Turning points

[IAIN GLENNY]

Stuck on this due to mixed terms ....any help much appreciated ....gone back to uni after raising kids and my maths is not what it was

"locate turning points and determine if they are max/min..

F(x,y)= 2x^3 + 6xy^2 - 3y^3 -150x

 

[stapel]

"locate turning points and determine if they are max/min..

F(x,y)= 2x^3 + 6xy^2 - 3y^3 -150x

What definition have they given you for "turning points"? What rules or methods have they given you for determining max/min points? How have you applied this information? Where are you getting stuck?

Please be complete. Thank you!

 

[IAIN GLENNY]

Its a calculus paper ... Cant figure out how to seperate terms so i can derive where gradient = 0 not entirely sure if f (x,y) is function of x in respect to y or the function of x and y ....? No further info

 

[HallsofIvy]

Are you refusing to answer stapel's questions or do you really not know the definitions of any of the words you are using?

The function given f(x, y) is a function of both x and y. y is NOT a function of x and x is NOT a function of y. Now, again, what is the definition of a "turning point" of a function of two variables? What is the gradient of f?

 

[IAIN GLENNY]

GRADIENT IS DY / DX ...TURNING POINT IS WHERE GRADIENT CHANGES FROM NEGATIVE TO POSITIVE . NOT ENTIRELY SURE WHERE THIS IS GOING .

fOR EXAMPLE PREVIOUS PAPER QUESTION . WAS Y=3X^2 - 6X THEREFOR DY/DX = 6X-6 SO WHEN X=1 DY/DX=6-6=0 WHICH IS MIN TURNING POINT ... NO WORRIES THERE HOWEVER WOULD APPRECIATE SOME HELP UNDERSTANDING INITIAL QUESTION....


THANKYOU

 

[stapel]

GRADIENT IS DY / DX

Only if you are dealing with y as a function of x. But you're not; you're dealing with F as a function of x and y. So, as pointed out earlier, dy/dx is NOT the derivative (or "slope at a point" or "gradient").

 

[HallsofIvy]

GRADIENT IS DY / DX ...TURNING POINT IS WHERE GRADIENT CHANGES FROM NEGATIVE TO POSITIVE . NOT ENTIRELY SURE WHERE THIS IS GOING .

No, it isn't. You are still trying to make y a function of x. This is a multi-variable calculus problem, not a "Calculus I", single variable problem.

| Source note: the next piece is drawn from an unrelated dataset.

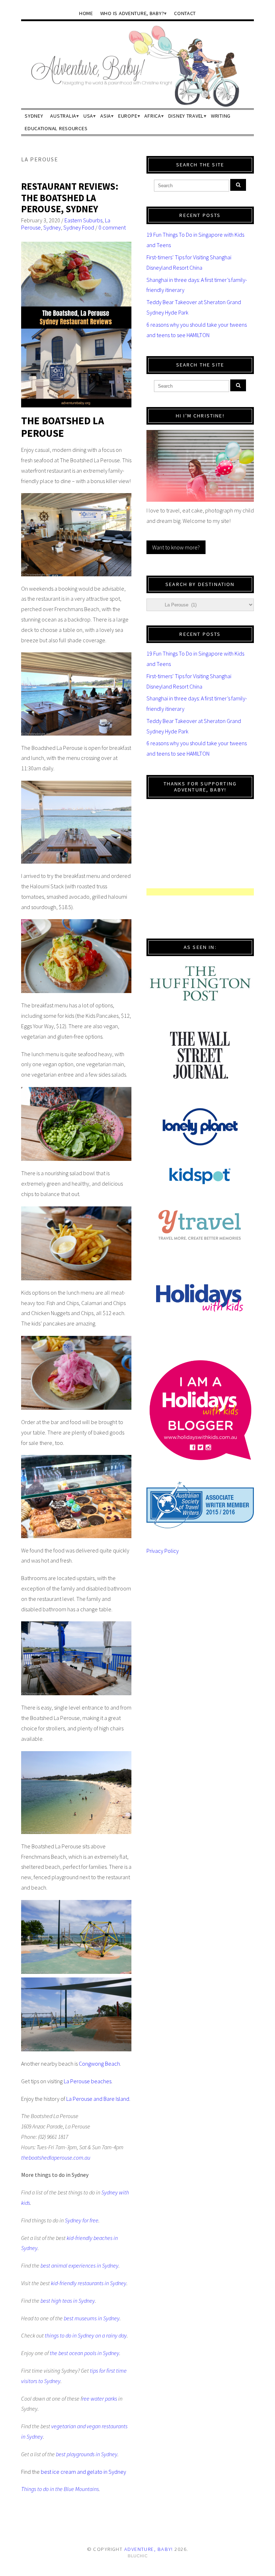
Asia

fOR EXAMPLE PREVIOUS PAPER QUESTION . WAS Y=3X^2 - 6X THEREFOR DY/DX = 6X-6 SO WHEN X=1 DY/DX=6-6=0 WHICH IS MIN TURNING POINT ... NO WORRIES THERE HOWEVER WOULD APPRECIATE SOME HELP UNDERSTANDING INITIAL QUESTION....


THANKYOU

Given F(x,y), a function of two variables, its "gradient" is the vector, $\displaystyle \frac{\partial f}{\partial x}\vec{i}+ \frac{\partial F}{\partial y}\vec{j}$.

It always points in the direction of fastest increase of the function and its length is the rate of increase in that direction. At a point at which the function is a maximum, there is NO "direction of fastest increase" because the function does not increase in any direction. The gradient vector must be 0.